*** Opening RECORDS FOR THE TASK ***
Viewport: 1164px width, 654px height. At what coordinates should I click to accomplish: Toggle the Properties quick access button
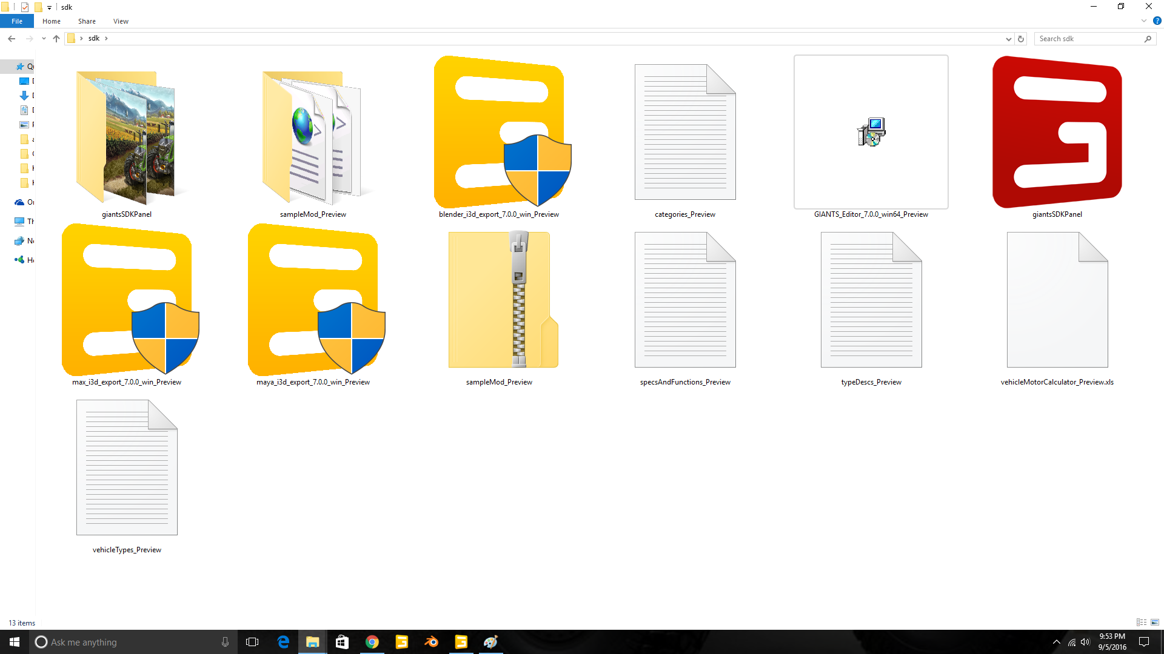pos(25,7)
*** Closing RECORDS FOR THE TASK ***
*** Opening RECORDS FOR THE TASK ***
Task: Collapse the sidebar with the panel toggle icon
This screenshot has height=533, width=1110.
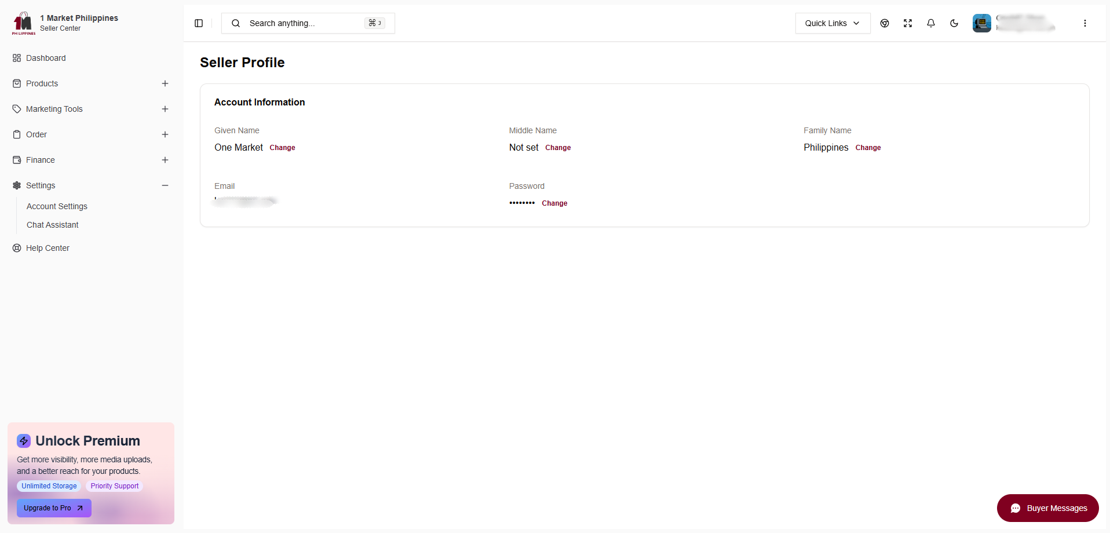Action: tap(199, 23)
*** Closing RECORDS FOR THE TASK ***
*** Opening RECORDS FOR THE TASK ***
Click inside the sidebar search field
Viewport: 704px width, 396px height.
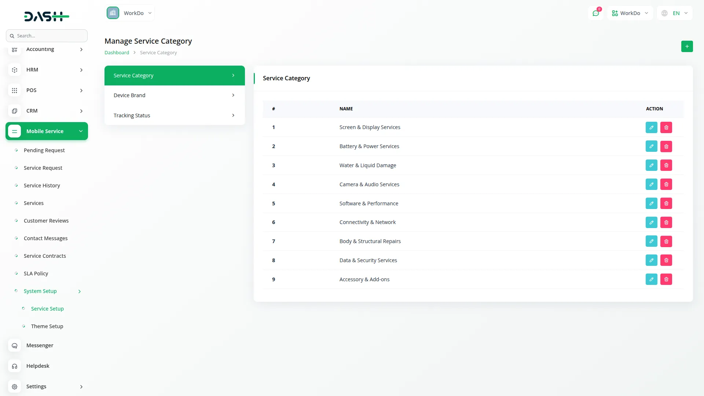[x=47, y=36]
*** Closing RECORDS FOR THE TASK ***
| WHAT THIS TASK INVOLVES |
Wherever "sidebar" appears in a line of the entries, copy that line.

| RESPONSE BOX |
Task: Collapse the sidebar with the panel toggle icon
Click inside the sidebar search field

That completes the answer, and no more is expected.